ANDU: Universita' sotto sequestro
È ormai evidente che l'Università italiana è tenuta sotto sequestro da un ristretto gruppo accademico che non permette alcun rinnovamento che contrasti con i propri immensi interessi accademici, politici ed economici.
È ormai evidente che l'Università italiana è tenuta sotto sequestro da un ristretto gruppo accademico che non permette alcun rinnovamento che contrasti con i propri immensi interessi accademici, politici ed economici.
Lo stop alla legge istitutiva della terza fascia dei professori universitari è stato voluto da professori della Facoltà di Giurisprudenza di Roma 1 che non possono tollerare che il loro Consiglio di facoltà - composto da 88 ordinari, 0 associati e 3 ricercatori - possa essere invaso da 131 ricercatori. Il Preside di questa Facoltà, intervenendo al Convegno del CUN dell'8.3.00, è stato esplicito: ritenendo i "suoi" ricercatori diversi da quelli delle altre Facoltà, le nuove leggi, così come ha già fatto lo Statuto di Roma 1, devono tenerne conto. In altri termini, qualsiasi legge che dovesse prevedere la partecipazione di tutti i ricercatori ai Consigli di Facoltà sarà osteggiata da coloro che hanno ampiamente mostrato di sapere ricorrere a qualsiasi mezzo (feroce campagna di stampa con conseguente raccolta di firme per la revoca della sede legislativa) pur di salvaguardare la purezza della razza accademica di quella Facoltà dove i professori sono solo ordinari, nessuna supplenza è stata attribuita ai ricercatori e i pochi nuovi ordinari vengono reclutati non per concorso, ma per trasferimento.
In realtà, a ritenere che i ricercatori di Giurisprudenza siano diversi da quelli delle altre Facoltà non sono i professori ordinari di tutte le Facoltà di Giurisprudenza: in quelle degli Atenei di Bari, Cagliari, Camerino, Cassino, Catania, L'Aquila, Pisa, Roma 3 e Sassari tutti i ricercatori fanno parte dei Consigli di Facoltà.
Al potente gruppo di professori di Giurisprudenza di Roma 1 - e ai pochi altri professori che li sostengono - non interessa che gli Atenei sono o saranno investiti dagli effetti devastanti delle sentenze definitive della magistratura amministrativa che ha ritenuto illegittime norme presenti in tutti gli Statuti. Ad essi non interessa neanche che decine di organismi universitari (Cun, Crui, Senati accademici, Consigli di Facoltà) e quasi tutte le Organizzazioni della docenza si siano espressi per un intervento legislativo che non discrimini i ricercatori.

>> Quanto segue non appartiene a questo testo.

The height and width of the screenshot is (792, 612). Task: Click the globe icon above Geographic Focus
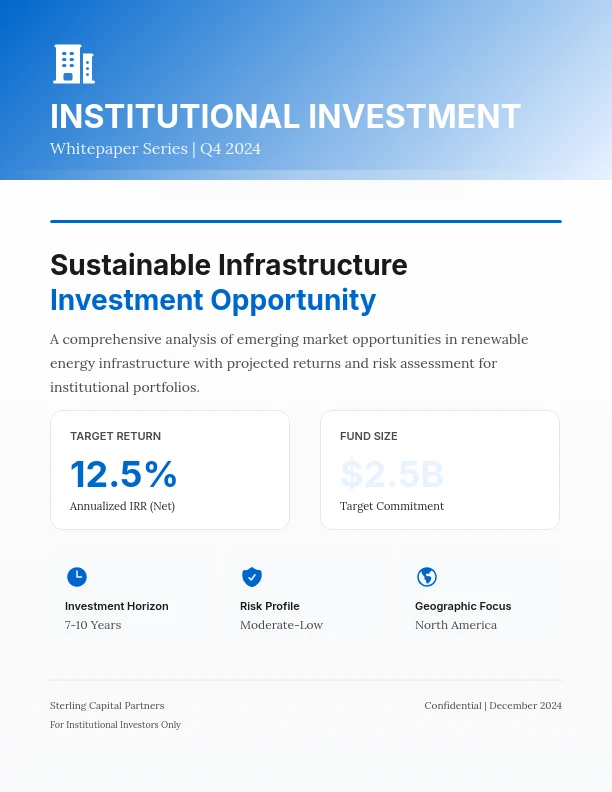(427, 577)
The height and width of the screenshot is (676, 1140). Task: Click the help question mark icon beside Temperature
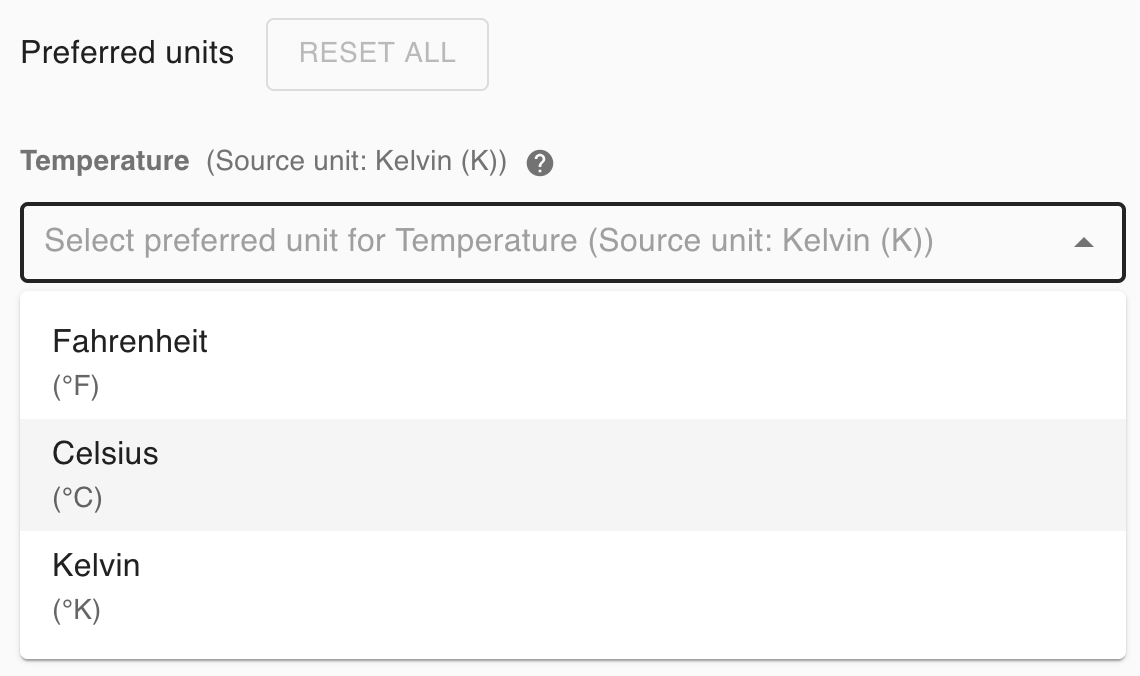click(x=540, y=163)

Ai "bisogni" di questi accademici si è sempre adeguato l'attuale Ministro dell'URST. Infatti, il Collegato alla finanziaria abolisce l'opzione tra regime a tempo pieno e a tempo definito in modo che i docenti che svolgono la libera professione saranno pagati come quelli che non la svolgono e potranno diventare rettori, presidi e direttori di dipartimento. Attualmente i docenti complessivamente a tempo definito sono l'8 per cento. Di questi, i professori ordinari di Giurisprudenza a tempo definito costituiscono il 40 per cento.

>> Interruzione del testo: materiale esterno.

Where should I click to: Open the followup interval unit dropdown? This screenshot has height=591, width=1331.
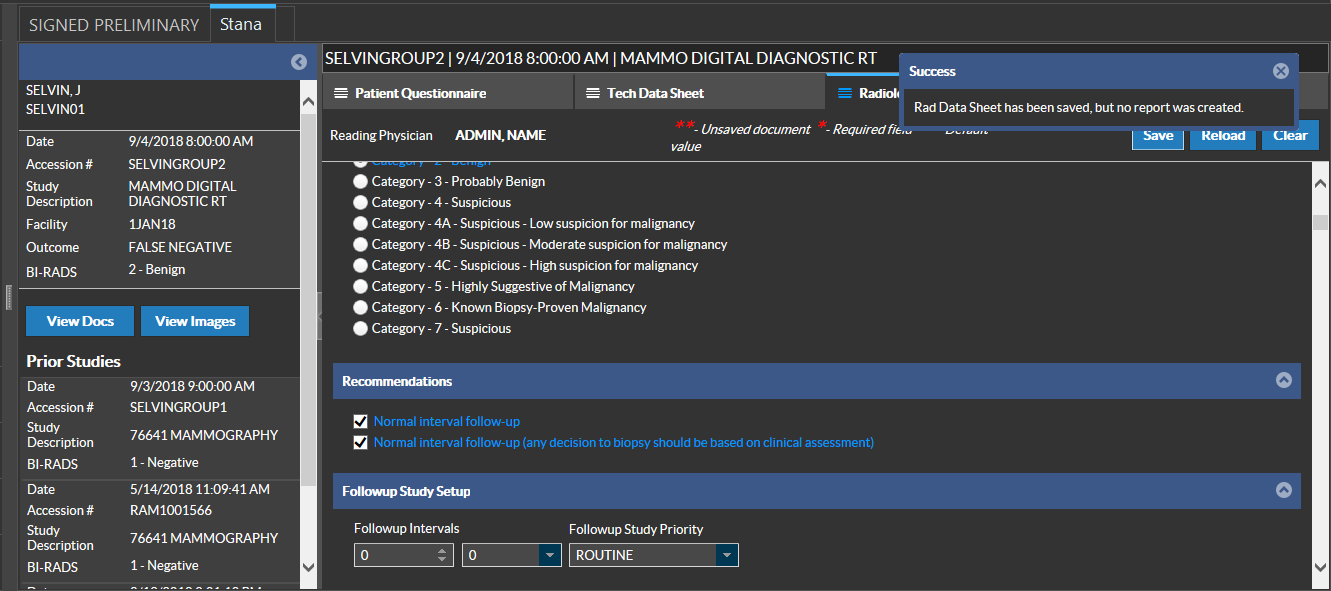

Ora a questi bisogni si è adeguata anche la Commissione Cultura della Camera che, dopo avere abbinato la legge sulla terza fascia al Collegato, non ha ancora nemmeno fissata la scadenza per la presentazione degli emendamenti, interrompendo i propri lavori dopo un lento dibattito generale sul provvedimento. E tutto ciò nonostante sia evidente che senza una legge di riforma della docenza universitaria e senza norme a tutela dell'autonomia degli Atenei è, tra l'altro, impossibile applicare positivamente la riforma dei percorsi formativi, rilanciare la ricerca e assicurare agli Atenei una gestione democratica e stabile.

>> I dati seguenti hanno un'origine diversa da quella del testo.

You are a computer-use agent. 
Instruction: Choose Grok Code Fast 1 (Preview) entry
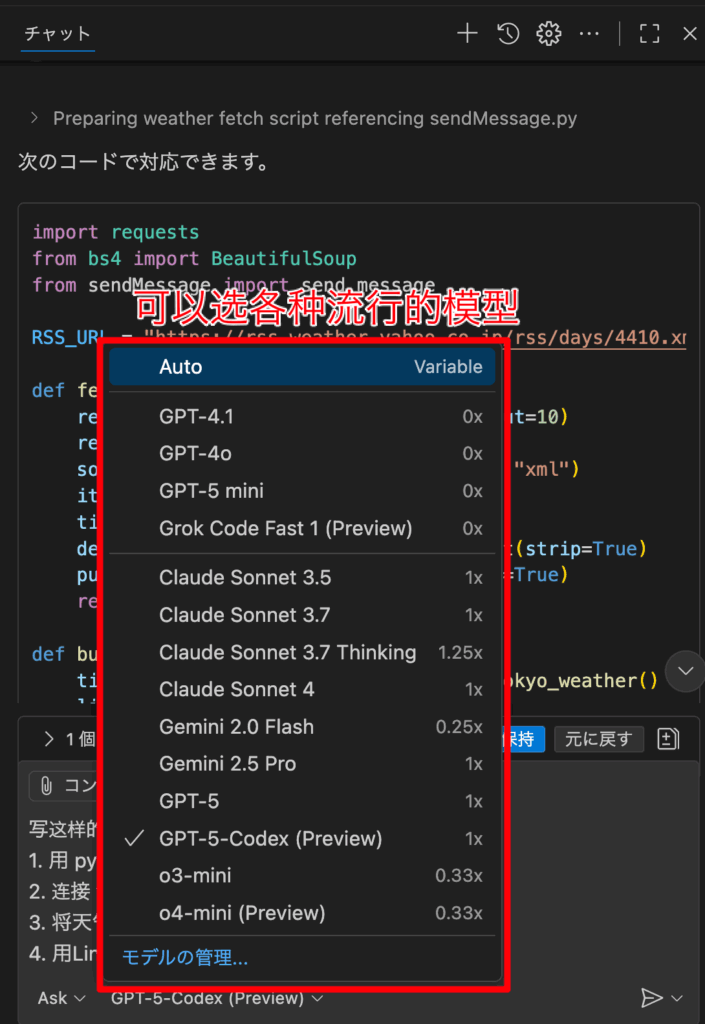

Alla luce del fatto che il Collegato è stato impantanato, è necessario che il disegno di legge istitutivo della terza fascia completi il suo iter, inserendovi le norme sull'Autonomia degli Atenei e la previsione del regime del pieno impegno per tutti i docenti (anche per un trattamento omogeneo alla luce del decreto Bindi-Zecchino).